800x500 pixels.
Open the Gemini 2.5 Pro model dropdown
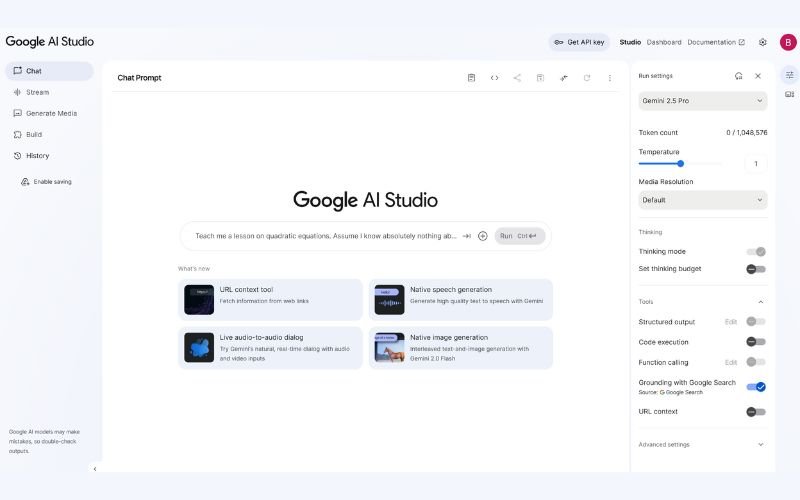[x=702, y=101]
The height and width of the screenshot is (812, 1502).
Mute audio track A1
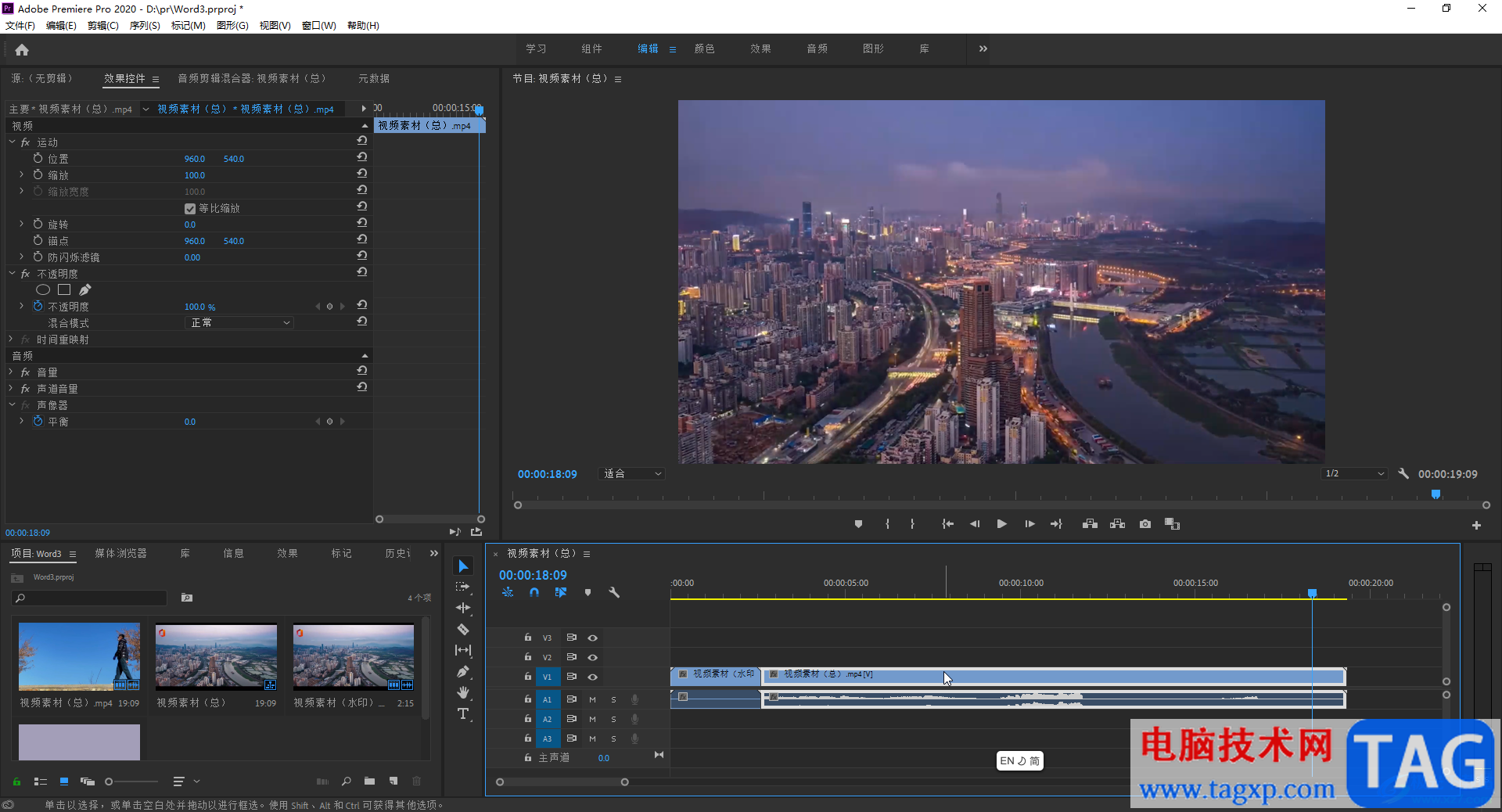tap(592, 699)
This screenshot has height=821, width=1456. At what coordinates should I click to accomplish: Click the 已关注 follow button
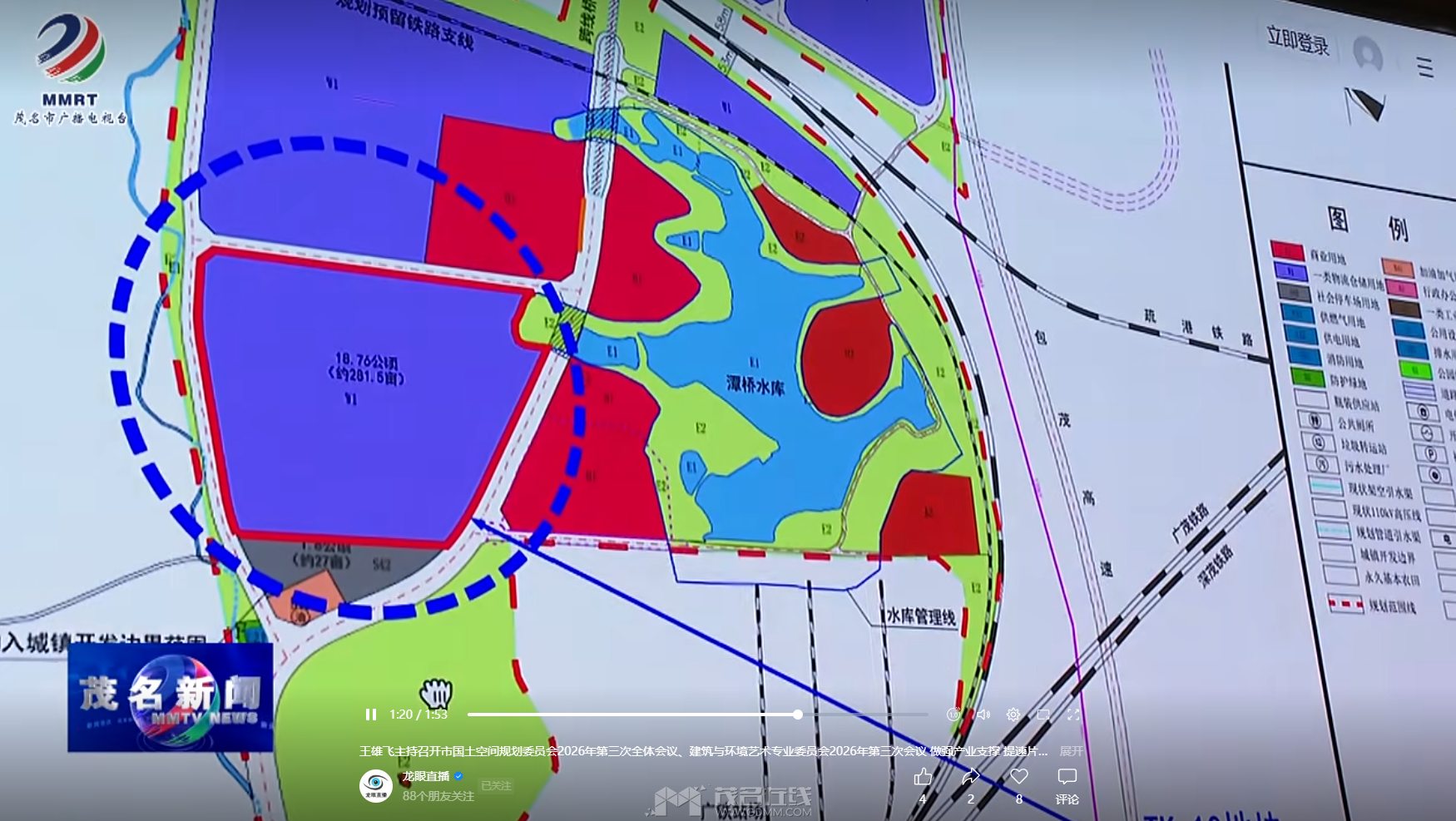tap(496, 786)
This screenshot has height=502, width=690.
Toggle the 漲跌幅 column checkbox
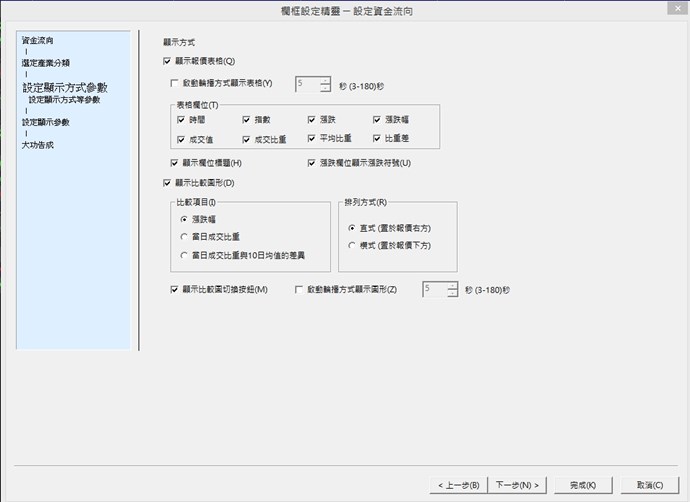tap(377, 120)
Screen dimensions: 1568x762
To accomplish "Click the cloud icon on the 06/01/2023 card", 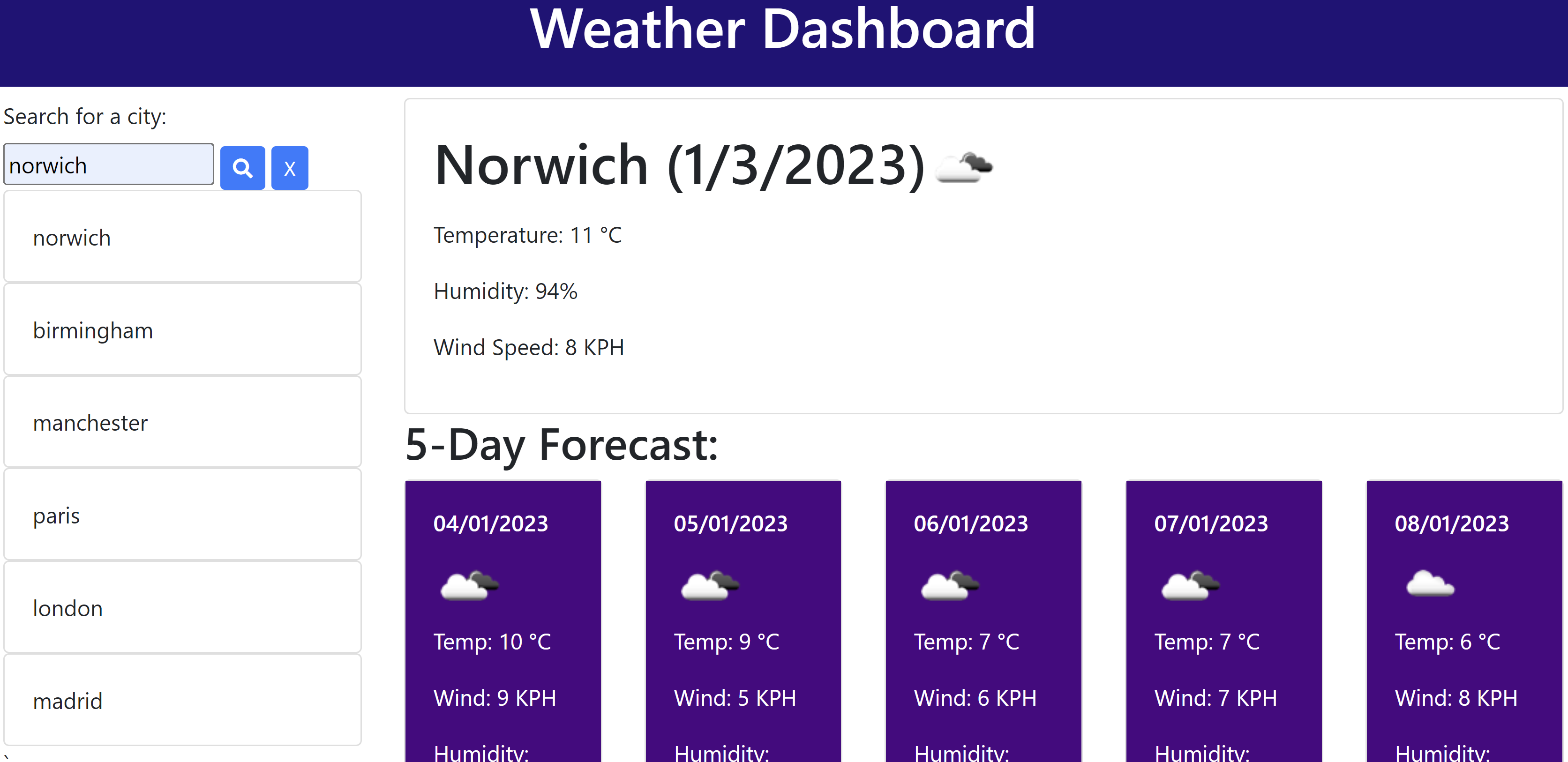I will [948, 584].
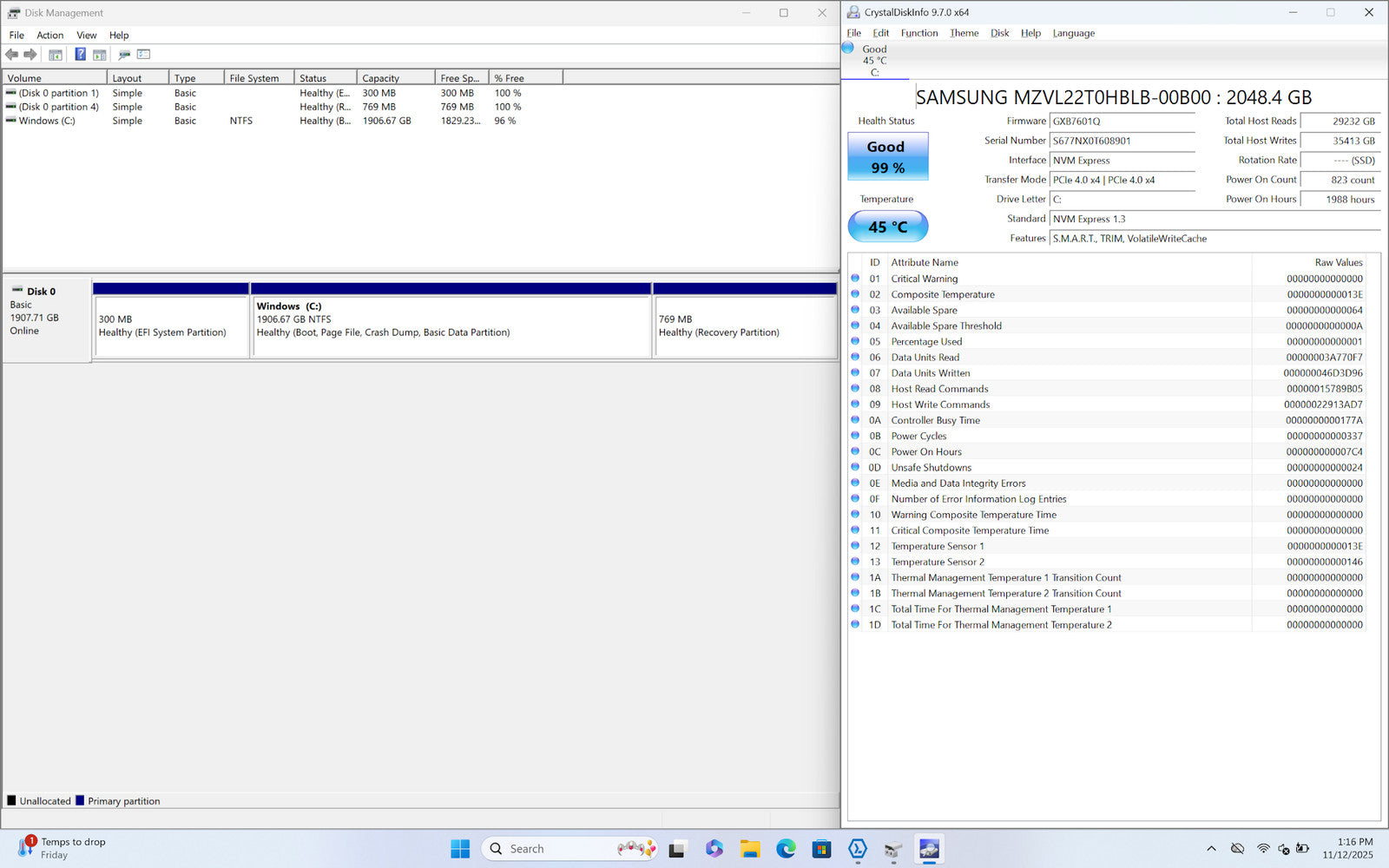Open Microsoft Edge from the taskbar
The image size is (1389, 868).
(786, 849)
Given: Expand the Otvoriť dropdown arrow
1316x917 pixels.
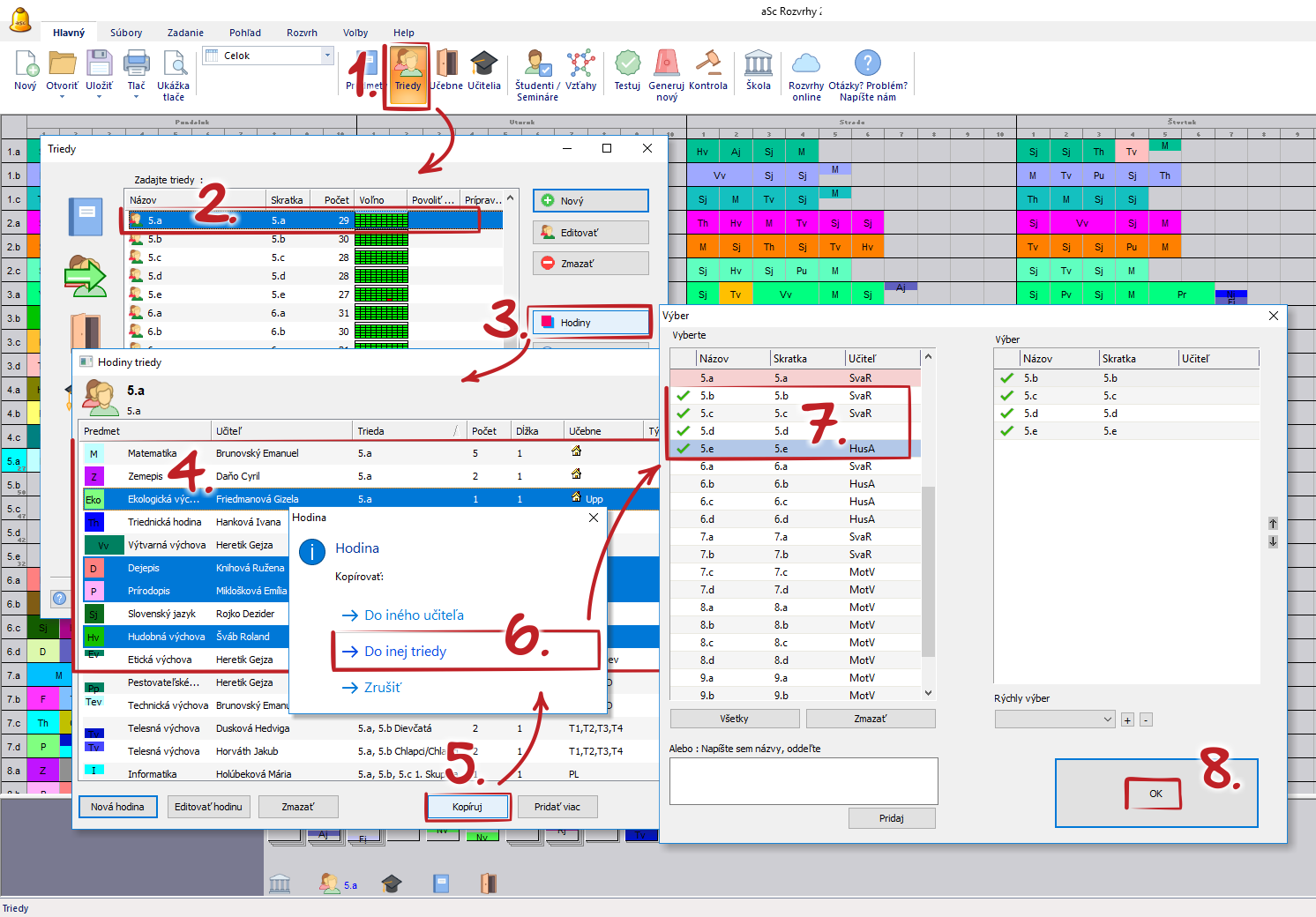Looking at the screenshot, I should point(62,97).
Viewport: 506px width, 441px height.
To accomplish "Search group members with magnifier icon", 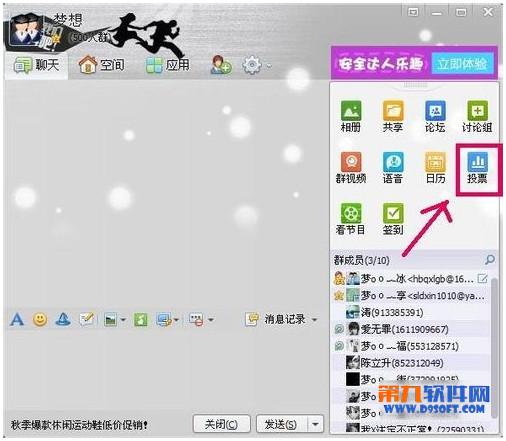I will [x=490, y=260].
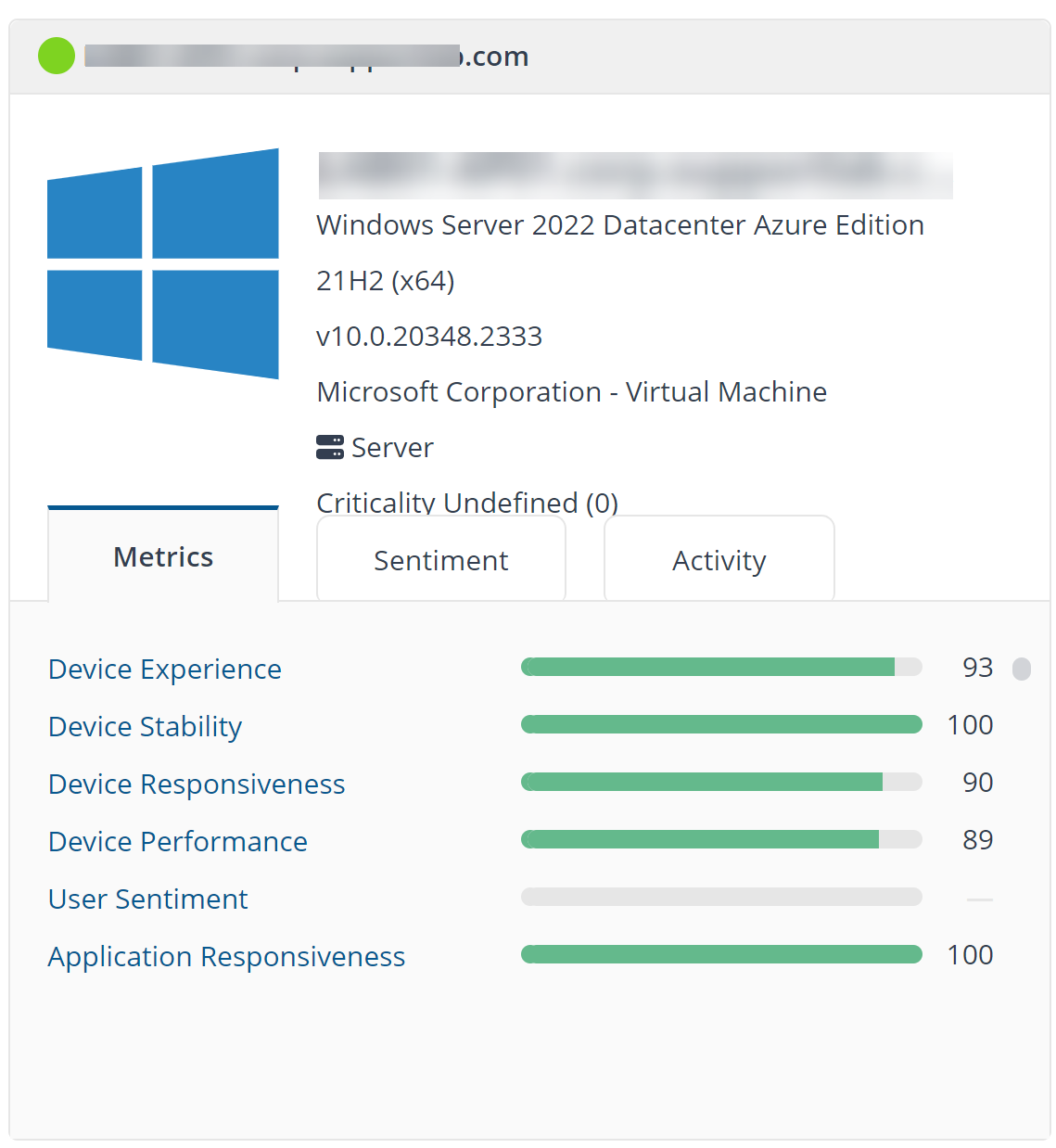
───
• **TASK INSTRUCTIONS**:
Return nothing but the lines running from the start of the data to the line with "Screen dimensions: 1568x762", please, both ends included and no pictures.

• **WRITTEN RESPONSE**:
800x500 pixels.
Open the Gemini 2.5 Pro model dropdown
[x=702, y=101]
The height and width of the screenshot is (812, 1502).
Mute audio track A1
tap(592, 699)
This screenshot has height=821, width=1456. At what coordinates should I click to accomplish: Click the 已关注 follow button
tap(496, 786)
This screenshot has height=502, width=690.
Toggle the 漲跌幅 column checkbox
tap(377, 120)
Screen dimensions: 1568x762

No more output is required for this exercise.